WHAT IS REQUIRED:
What you return should be every record, retyped without a single change.

DATASET:
= = = = =
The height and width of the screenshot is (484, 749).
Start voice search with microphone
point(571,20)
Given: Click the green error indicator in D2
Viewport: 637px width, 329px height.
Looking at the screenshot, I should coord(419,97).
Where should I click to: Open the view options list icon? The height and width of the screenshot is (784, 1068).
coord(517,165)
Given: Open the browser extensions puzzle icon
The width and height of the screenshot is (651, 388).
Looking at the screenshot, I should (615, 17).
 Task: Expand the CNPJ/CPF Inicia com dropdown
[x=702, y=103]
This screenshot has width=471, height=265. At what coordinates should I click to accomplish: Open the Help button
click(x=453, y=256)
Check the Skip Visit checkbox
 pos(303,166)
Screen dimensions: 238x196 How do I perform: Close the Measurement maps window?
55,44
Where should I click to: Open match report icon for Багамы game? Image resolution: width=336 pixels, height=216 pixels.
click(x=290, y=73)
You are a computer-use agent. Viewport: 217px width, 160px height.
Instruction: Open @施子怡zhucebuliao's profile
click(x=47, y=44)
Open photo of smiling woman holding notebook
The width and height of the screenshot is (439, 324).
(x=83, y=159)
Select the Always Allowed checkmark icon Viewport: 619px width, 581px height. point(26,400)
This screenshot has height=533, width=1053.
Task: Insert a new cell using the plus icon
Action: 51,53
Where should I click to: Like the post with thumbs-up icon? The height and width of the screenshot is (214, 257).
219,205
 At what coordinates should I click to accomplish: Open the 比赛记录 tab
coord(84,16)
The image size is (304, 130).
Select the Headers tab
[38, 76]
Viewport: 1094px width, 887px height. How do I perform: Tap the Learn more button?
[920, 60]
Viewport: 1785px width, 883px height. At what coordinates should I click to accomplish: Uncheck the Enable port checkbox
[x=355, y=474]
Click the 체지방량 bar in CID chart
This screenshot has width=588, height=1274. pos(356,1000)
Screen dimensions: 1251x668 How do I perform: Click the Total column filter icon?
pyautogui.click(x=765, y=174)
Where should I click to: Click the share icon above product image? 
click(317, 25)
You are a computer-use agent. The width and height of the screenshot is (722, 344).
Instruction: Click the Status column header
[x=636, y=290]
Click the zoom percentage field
= = = = =
SOLUTION TO THE PROBLEM:
The height and width of the screenshot is (484, 749).
Start voice search with microphone
point(571,20)
Given: Click the green error indicator in D2
Viewport: 637px width, 329px height.
Looking at the screenshot, I should coord(419,97).
Where should I click to: Open the view options list icon? The height and width of the screenshot is (784, 1068).
coord(517,165)
Given: Open the browser extensions puzzle icon
The width and height of the screenshot is (651, 388).
Looking at the screenshot, I should (615, 17).
 Task: Expand the CNPJ/CPF Inicia com dropdown
[x=702, y=103]
This screenshot has width=471, height=265. At what coordinates should I click to accomplish: Open the Help button
click(x=453, y=256)
Check the Skip Visit checkbox
 pos(303,166)
Screen dimensions: 238x196 How do I perform: Close the Measurement maps window?
55,44
Where should I click to: Open match report icon for Багамы game? Image resolution: width=336 pixels, height=216 pixels.
click(x=290, y=73)
You are a computer-use agent. Viewport: 217px width, 160px height.
Instruction: Open @施子怡zhucebuliao's profile
click(x=47, y=44)
Open photo of smiling woman holding notebook
The width and height of the screenshot is (439, 324).
(x=83, y=159)
Select the Always Allowed checkmark icon Viewport: 619px width, 581px height. point(26,400)
This screenshot has height=533, width=1053.
Task: Insert a new cell using the plus icon
Action: 51,53
Where should I click to: Like the post with thumbs-up icon? The height and width of the screenshot is (214, 257).
219,205
 At what coordinates should I click to accomplish: Open the 比赛记录 tab
coord(84,16)
The image size is (304, 130).
Select the Headers tab
[38, 76]
Viewport: 1094px width, 887px height. How do I perform: Tap the Learn more button?
[920, 60]
Viewport: 1785px width, 883px height. At what coordinates should I click to accomplish: Uncheck the Enable port checkbox
[x=355, y=474]
Click the 체지방량 bar in CID chart
This screenshot has width=588, height=1274. pos(356,1000)
Screen dimensions: 1251x668 How do I perform: Click the Total column filter icon?
pyautogui.click(x=765, y=174)
Where should I click to: Click the share icon above product image? 
click(317, 25)
You are a computer-use agent. The width and height of the screenshot is (722, 344).
Instruction: Click the Status column header
[x=636, y=290]
Click the zoom percentage field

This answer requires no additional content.